Enfin, quand il est substantivé, barbatus désigne le bouc, soit le mâle de la chèvre ! Or, contrairement à sa compagne, celui-ci ne brille pas par son intelligence, tant s’en faut. C’est d’ailleurs ce que confirme le fabuliste latin Phèdre[5], affranchi de l’empereur Auguste, dans une de ses fables, dont, bien des siècles plus tard, s’inspirera Jean de La Fontaine : immisit se barbatus [in puteum]: le bouc s’introduisit [dans le puits], sans se soucier le moins du monde, contrairement à son compagnon le renard, de prévoir comment il en ressortirait, une fois sa soif étanchée. Quant à sa barbe, elle lui sert, chez le fabuliste français, de formule de serment, d’ailleurs désuète[6] :
« Par ma barbe, dit l’autre, il est bon ; et je loue / Les gens bien sensés comme toi.
Je n’aurais jamais quant à moi, / trouvé ce secret, je l’avoue. »[7]. S’il associe sa barbe à une forme d’intelligence, ce n’est assurément pas à la sienne, comme il le reconnaît, puisqu’il se laisse finalement berner par le rusé goupil.
Signe distinctif de l’homme[8], caractéristique de sa maturité hormonale, la barbe a, de tout temps, et ce dès les plus anciennes civilisations, sumérienne, akkadienne, babylonienne, pu être associée à la maturité intellectuelle, au pouvoir, à la sagesse acquise avec l’âge. Les dieux de ces peuples portaient des barbes fournies et fort longues, artistement tressées. Les monuments des premières dynasties égyptiennes, en revanche, nous montrent des visages parfaitement lisses. C’est ainsi que les pharaons se rasent barbe et moustache, ne laissant subsister qu’une petite barbe courte, stylisée, de forme rectangulaire comme un ébuard, signe distinctif des grands dignitaires de la cour de pharaon, ainsi que des aristocrates égyptiens.
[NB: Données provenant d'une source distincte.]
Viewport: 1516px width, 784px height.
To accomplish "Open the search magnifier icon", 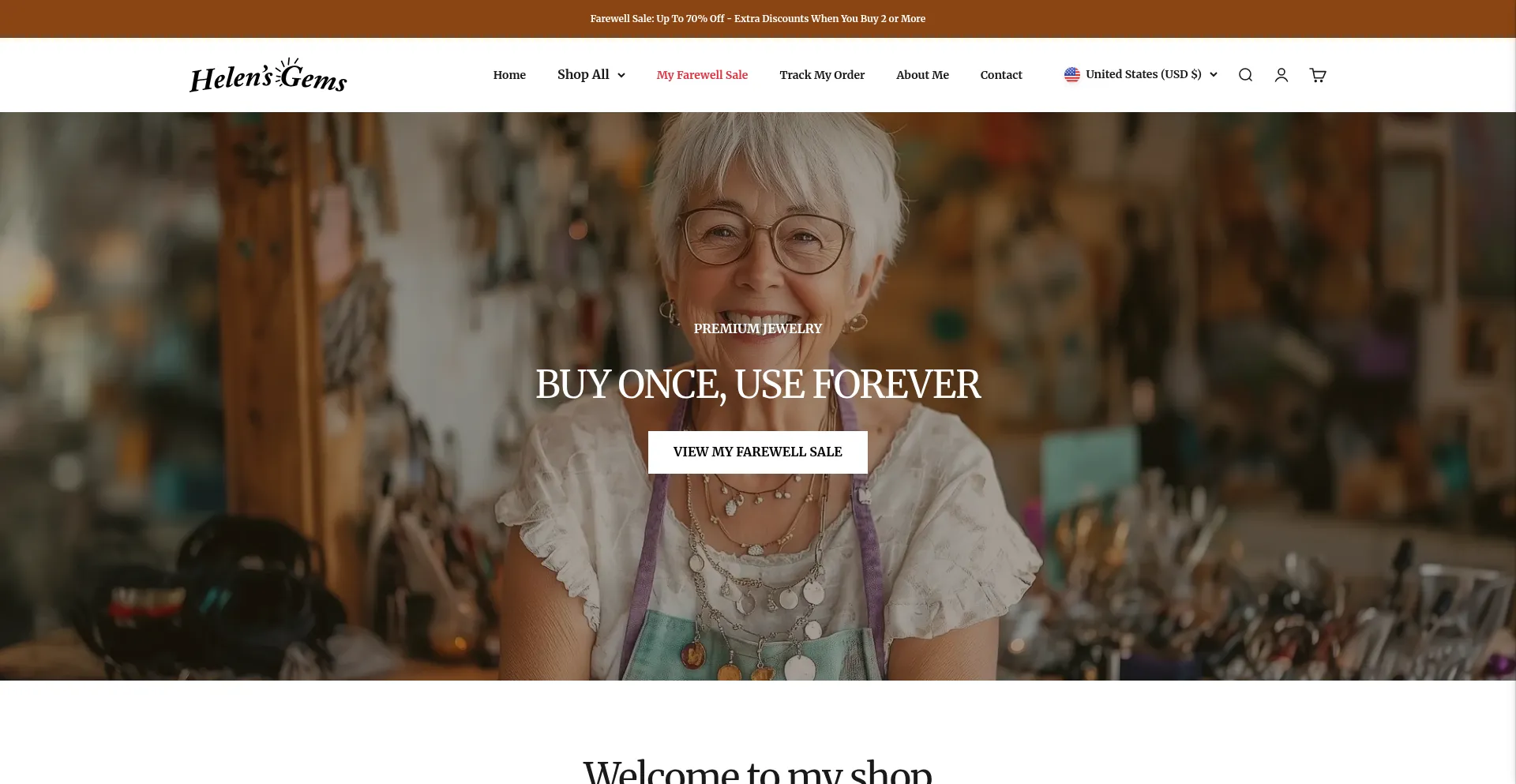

Les anciens Hébreux eux aussi, et non pas seulement leurs rois, portent la barbe.
Les Minoens paraissant cultiver l’image – et l’illusion – d’une éternelle jeunesse, se rasent aussi, disposant même de trois types de lames de rasoirs ! Les Mycéniens, au contraire, semblent affectionner la barbe pointue, qu’ils peuvent aussi tailler en lui donnant une forme arrondie : c’est ce que montre le masque d’or dit d’Agamemnon, datant de 1550 av. J.-C., exposé au Musée national d’Athènes. Quoi qu’il en soit, la question de la représentation de la pilosité masculine dans l’iconographie égéenne de l’âge du bronze[9] étant redoutablement complexe, liée qu’elle est, semble-t-il, au statut socio-politique des personnages représentés, la développer nous entraînerait trop loin. D’autant que, « souvent empreinte d’une symbolique ancrée dans notre inconscient, la barbe devient tour à tour attribut de la maturité, de la sagesse, de la force ou parfois du pouvoir. Enfin, elle est surtout considérée comme un élément personnalisant. »[10]
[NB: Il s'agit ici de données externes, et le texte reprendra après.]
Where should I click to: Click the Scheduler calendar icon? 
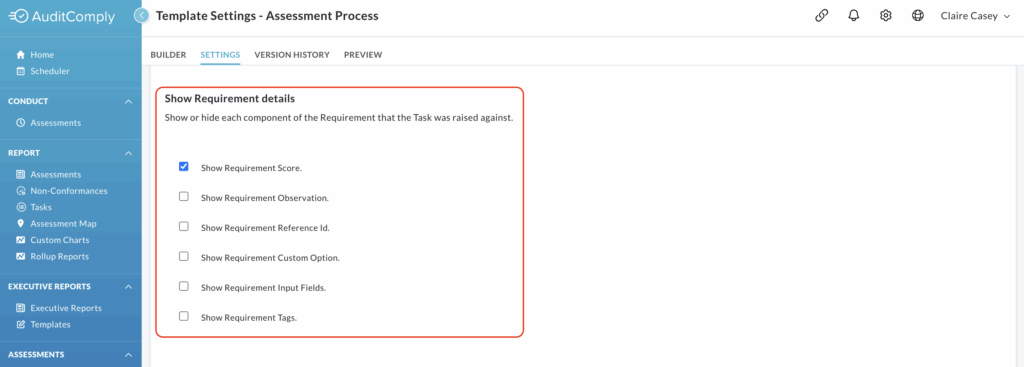[x=20, y=71]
Aussi, que pouvons-nous proposer de plus éloquent pour conclure que ce buste de Socrate, d’époque hellénistique probablement[11], assorti d’une inscription, restituée dans ses parties manquantes, qui correspond à ce qu’il dit à son ami et contemporain Criton, peu avant de boire la ciguë ?[12]
ἐγὼ οὐ νῦν πρῶτον ἀλλὰ καὶ ἀεὶ τοιοῦτος οἷος τῶν ἐμῶν μηδενὶ ἄλλῳ πείθεσθαι ἢ τῷ λόγῳ ὃς ἄν μοι λογιζομένῳ βέλτιστος φαίνηται[.]
« Pour ma part, et ce n’est pas la première fois, j’ai quant à moi toujours été ainsi : je ne me laisse convaincre par aucune autre raison que celle qui, à la réflexion, me semble être la meilleure. »
[1] Quum mula pepererit, expression que l’on lit chez l’historien Suétone (Gaius Suetonius Tranquillus, vers 75- vers 160), auteur notamment de La Vie des douze Césars (Galba, 4). — Quant à la locution renvoyer aux calendes grecques – ad kalendas Graecas – qui vent dire renvoyer à un temps qui ne viendra jamais (P.-E. Littré), elle a été popularisée par l’empereur Auguste pour évoquer le renvoi indéfini d’un paiement de dette. Associé à l’adjectif grec, le terme de calendes – propre au calendrier romain, où il désigne le 1er jour du mois, celui où les débiteurs devaient précisément s’acquitter de leurs dettes – marque donc l’absence d’une telle date au calendrier.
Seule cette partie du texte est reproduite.